Action item> Top to bottom, give the entries again exactly as written.

Input>
----------
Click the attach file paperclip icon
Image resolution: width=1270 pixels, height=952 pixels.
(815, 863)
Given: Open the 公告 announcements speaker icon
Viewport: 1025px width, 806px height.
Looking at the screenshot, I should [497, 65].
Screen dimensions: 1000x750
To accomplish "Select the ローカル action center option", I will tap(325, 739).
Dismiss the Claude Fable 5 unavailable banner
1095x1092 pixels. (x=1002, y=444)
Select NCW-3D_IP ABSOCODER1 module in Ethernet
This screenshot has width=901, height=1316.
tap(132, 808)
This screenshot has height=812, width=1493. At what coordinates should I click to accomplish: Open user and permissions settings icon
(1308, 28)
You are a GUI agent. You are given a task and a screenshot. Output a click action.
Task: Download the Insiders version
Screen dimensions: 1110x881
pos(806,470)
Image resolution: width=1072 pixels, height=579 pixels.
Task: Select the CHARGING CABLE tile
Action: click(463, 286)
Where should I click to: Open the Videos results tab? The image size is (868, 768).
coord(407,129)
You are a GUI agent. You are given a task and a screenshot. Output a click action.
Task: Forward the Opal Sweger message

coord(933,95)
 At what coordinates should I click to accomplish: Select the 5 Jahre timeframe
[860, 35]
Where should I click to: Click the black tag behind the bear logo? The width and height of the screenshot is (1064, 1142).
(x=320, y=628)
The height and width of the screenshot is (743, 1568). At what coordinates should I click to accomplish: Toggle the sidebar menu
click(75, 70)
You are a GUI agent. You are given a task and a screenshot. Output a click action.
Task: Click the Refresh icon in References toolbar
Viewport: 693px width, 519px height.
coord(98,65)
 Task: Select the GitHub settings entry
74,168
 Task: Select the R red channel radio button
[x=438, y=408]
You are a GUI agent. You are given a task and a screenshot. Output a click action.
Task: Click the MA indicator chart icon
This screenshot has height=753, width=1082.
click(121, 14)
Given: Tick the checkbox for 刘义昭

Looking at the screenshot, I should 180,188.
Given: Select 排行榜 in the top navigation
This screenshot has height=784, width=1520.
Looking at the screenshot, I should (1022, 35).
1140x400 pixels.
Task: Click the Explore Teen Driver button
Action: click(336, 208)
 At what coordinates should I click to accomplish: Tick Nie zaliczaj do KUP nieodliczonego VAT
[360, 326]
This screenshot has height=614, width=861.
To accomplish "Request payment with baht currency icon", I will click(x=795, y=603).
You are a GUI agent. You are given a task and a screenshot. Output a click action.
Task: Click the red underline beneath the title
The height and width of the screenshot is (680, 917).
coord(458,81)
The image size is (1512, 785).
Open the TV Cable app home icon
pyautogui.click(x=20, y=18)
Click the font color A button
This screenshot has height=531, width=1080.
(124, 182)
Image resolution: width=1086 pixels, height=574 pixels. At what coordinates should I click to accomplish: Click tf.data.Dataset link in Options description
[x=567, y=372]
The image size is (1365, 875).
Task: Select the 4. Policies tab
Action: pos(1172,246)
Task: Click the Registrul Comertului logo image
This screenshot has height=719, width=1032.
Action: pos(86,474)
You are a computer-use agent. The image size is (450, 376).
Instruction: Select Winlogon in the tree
----------
The answer>
Click the attach file paperclip icon
Image resolution: width=1270 pixels, height=952 pixels.
(815, 863)
Given: Open the 公告 announcements speaker icon
Viewport: 1025px width, 806px height.
Looking at the screenshot, I should [497, 65].
Screen dimensions: 1000x750
To accomplish "Select the ローカル action center option", I will tap(325, 739).
Dismiss the Claude Fable 5 unavailable banner
1095x1092 pixels. (x=1002, y=444)
Select NCW-3D_IP ABSOCODER1 module in Ethernet
This screenshot has width=901, height=1316.
tap(132, 808)
This screenshot has height=812, width=1493. At what coordinates should I click to accomplish: Open user and permissions settings icon
(1308, 28)
You are a GUI agent. You are given a task and a screenshot. Output a click action.
Task: Download the Insiders version
Screen dimensions: 1110x881
pos(806,470)
Image resolution: width=1072 pixels, height=579 pixels.
Task: Select the CHARGING CABLE tile
Action: click(463, 286)
Where should I click to: Open the Videos results tab? The image size is (868, 768).
coord(407,129)
You are a GUI agent. You are given a task and a screenshot. Output a click action.
Task: Forward the Opal Sweger message

coord(933,95)
 At what coordinates should I click to accomplish: Select the 5 Jahre timeframe
[860, 35]
Where should I click to: Click the black tag behind the bear logo? The width and height of the screenshot is (1064, 1142).
(x=320, y=628)
The height and width of the screenshot is (743, 1568). At what coordinates should I click to accomplish: Toggle the sidebar menu
click(75, 70)
You are a GUI agent. You are given a task and a screenshot. Output a click action.
Task: Click the Refresh icon in References toolbar
Viewport: 693px width, 519px height.
coord(98,65)
 Task: Select the GitHub settings entry
74,168
 Task: Select the R red channel radio button
[x=438, y=408]
You are a GUI agent. You are given a task and a screenshot. Output a click action.
Task: Click the MA indicator chart icon
This screenshot has height=753, width=1082.
click(121, 14)
Given: Tick the checkbox for 刘义昭

Looking at the screenshot, I should 180,188.
Given: Select 排行榜 in the top navigation
This screenshot has height=784, width=1520.
Looking at the screenshot, I should (1022, 35).
1140x400 pixels.
Task: Click the Explore Teen Driver button
Action: click(336, 208)
 At what coordinates should I click to accomplish: Tick Nie zaliczaj do KUP nieodliczonego VAT
[360, 326]
This screenshot has height=614, width=861.
To accomplish "Request payment with baht currency icon", I will click(x=795, y=603).
You are a GUI agent. You are given a task and a screenshot. Output a click action.
Task: Click the red underline beneath the title
The height and width of the screenshot is (680, 917).
coord(458,81)
The image size is (1512, 785).
Open the TV Cable app home icon
pyautogui.click(x=20, y=18)
Click the font color A button
This screenshot has height=531, width=1080.
(124, 182)
Image resolution: width=1086 pixels, height=574 pixels. At what coordinates should I click to accomplish: Click tf.data.Dataset link in Options description
[x=567, y=372]
The image size is (1365, 875).
Task: Select the 4. Policies tab
Action: pos(1172,246)
Task: Click the Registrul Comertului logo image
This screenshot has height=719, width=1032.
Action: pos(86,474)
You are a computer-use agent. The image size is (450, 376).
Instruction: Select Winlogon in the tree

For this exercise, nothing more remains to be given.